Pembagian waktu-waktu ibadah tersebut berinterval waktu 3 jam, yang dalam pembagian garis bujur bernilai 45 derajat . Jadi, jika merujuk penentuan titik meridian 0  derajat berada di Greenwich (sebagaimana yang berlaku di dunia moderen) maka, nilai masing-masing waktu tersebut adalah:

  • jam 6.00 (terbit fajar diujung timur) berada di garis bujur 180 derajat;
  • jam 9.00 (pagi) berada di garis bujur 135 derajat;
  • jam 12.00 (siang) berada di garis bujur 90 derajat;
  • jam 15.00 (sore) berada di garis bujur 45 derajat;
  • jam 18.00 (terbenam matahari) berada di garis bujur  0 derajat.

Dapat diduga bahwa nilai sudut dari jam-jam tersebut adalah nilai sudut posisi Matahari di langit dilihat dari bumi.



Dari kesemua waktu ibadah yang telah diuraikan di atas,  ada empat waktu yang saya perkirakan menjadi dasar penentuan zona waktu berdasarkan posisi matahari di langit siang hari, yaitu: waktu pagi, siang, sore, dan maghrib. Formasi pembagian zona waktu disusun berurutan dari timur ke barat.

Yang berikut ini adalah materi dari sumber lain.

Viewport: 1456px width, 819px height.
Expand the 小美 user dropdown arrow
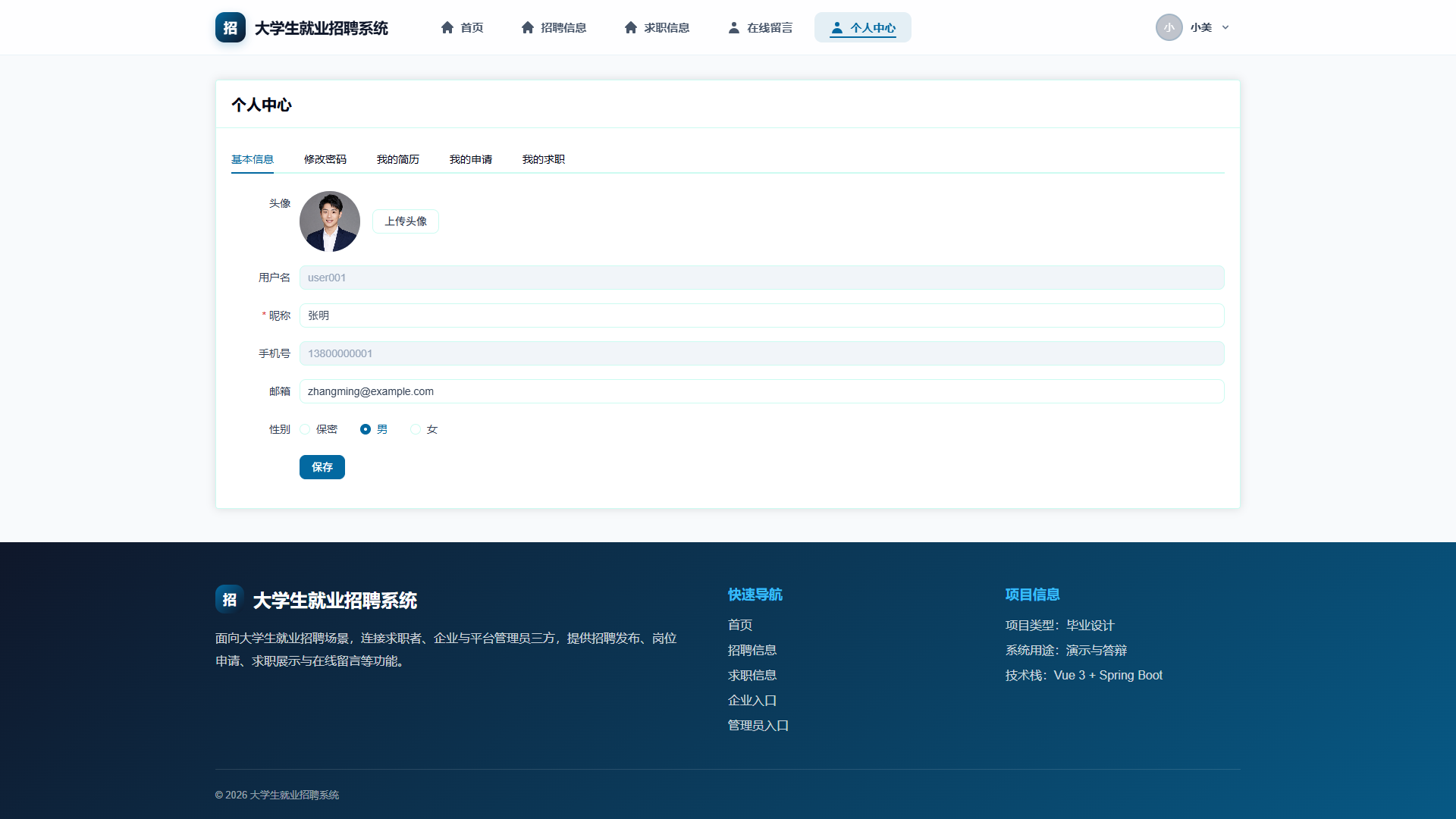1225,27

Metode penentuannya adalah menyelaraskan waktu fajar di zona tertentu dengan waktu yang ditunjukkan wilayah paling timur di bumi pada saat yang sama. Mengacu pada data peta, pulau Nukulaelae di Tuvalu adalah wilayah paling timur di bumi.

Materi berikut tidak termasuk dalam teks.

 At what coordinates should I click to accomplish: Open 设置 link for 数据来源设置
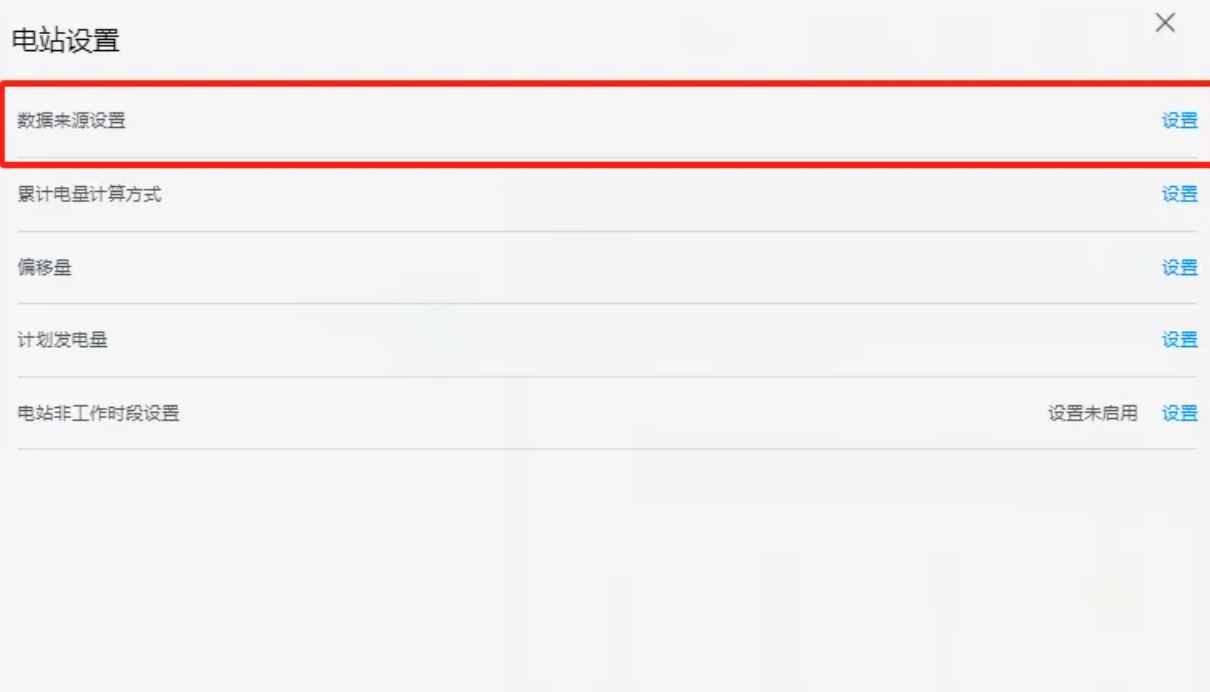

Berikut hasil pencarian keberadaan toponim yang identik dengan nama waktu-waktu ibadah agama Samawi, dan sebagai bukti adanya pembagian wilayah di bumi pada zaman kuno menurut posisi matahari di langit:



Zona Pagi atau Sabah

Zona Pagi atau Sabah berada tepat di wilayah nusantara. Di masa lalu, Nusantara dikenal dengan nama SabaSabadeiba dan She-po atau Cho-po.

Jika penentuan titik zona pagi mesti didasarkan pada perhitungan bahwa ia berada di garis bujur yang berjarak 45 derajat dari ujung timur,  yang berarti berada pada garis bujur 135 derajat (dengan ketentuan  titik meridian 0  derajat berada di Greenwich, dan titik terbit fajar di ujung timur berada di Tuvalu – garis bujur 180 derajat),  maka titik tersebut mesti berada di pulau Papua.

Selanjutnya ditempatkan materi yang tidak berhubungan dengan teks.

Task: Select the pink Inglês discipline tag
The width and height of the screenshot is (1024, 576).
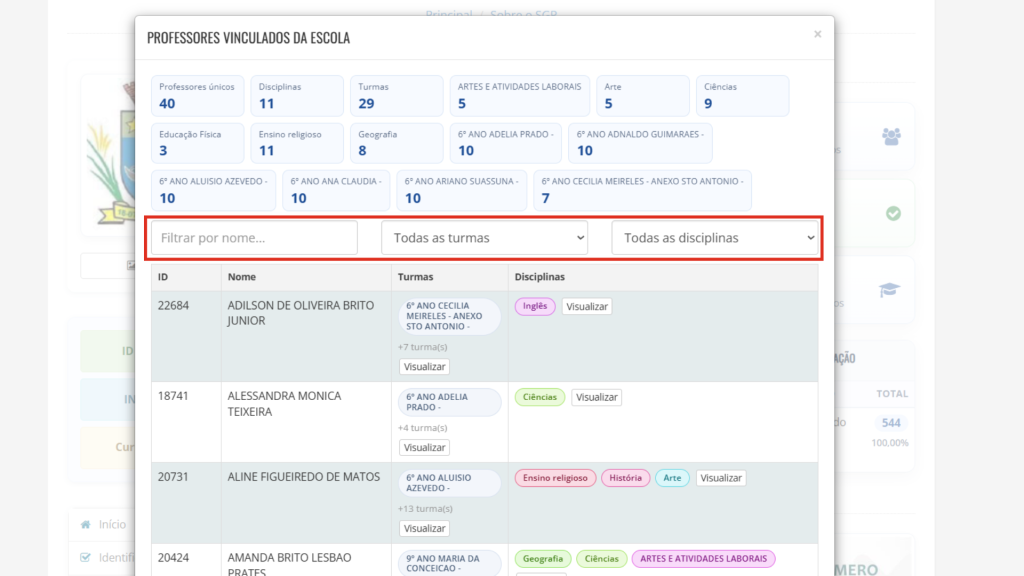Action: (535, 307)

Berjarak 1 jam ke arah barat, di garis bujur 120 derajat – terdapat pulau Sulawesi. Di sini terdapat toponim yang jelas-jelas bermakna pagi, yaitu: Makale. Dalam bahasa tae’, makale artinya pagi. Makale saat ini merupakan ibu kota kabupaten Tana Toraja di provinsi Sulawesi Selatan. 

Namun, secara keseluruhan wilayah nusantara bisa dikatakan sebagai zona wilayah pagi, berikut uraiannya…

Wilayah nusantara kita ketahui terbagi atas 3 (tiga) zona waktu, yang jika kita selaraskan dengan zona waktu di Tuvalu maka dapat kita rinci sebagai berikut:

  1. Waktu Indonesia timur (WIT), berinterval waktu sekitar 3 jam dengan Tuvalu, yang berarti saat terbit fajar di waktu Indonesia timur pada pukul 06:00, dalam waktu yang bersamaan di tuvalu telah menunjukkan pukul 09:00 pagi.
  2. Waktu Indonesia tengah (WITA), berinterval waktu sekitar 4 jam dengan Tuvalu, yang berarti saat terbit fajar di waktu Indonesia tengah pada pukul 06:00, dalam waktu yang bersamaan di tuvalu telah menunjukkan pukul 10:00 pagi.
  3. Waktu Indonesia Barat (WIB), berinterval waktu sekitar 5 jam dengan Tuvalu, yang berarti saat terbit fajar di waktu Indonesia barat pada pukul 06:00, dalam waktu yang bersamaan di tuvalu telah menunjukkan pukul 11:00 pagi.

Dapat kita lihat bahwa tatkala matahari terbit di wilayah Nusantara, pada saat yang bersamaan di wilayah paling timur di muka bumi (Tuvalu) telah memasuki waktu pagi hari. Inilah mengapa wilayah Nusantara di masa lalu disebut sebagai wilayah Sabah yang berarti pagi dalam bahasa Arab.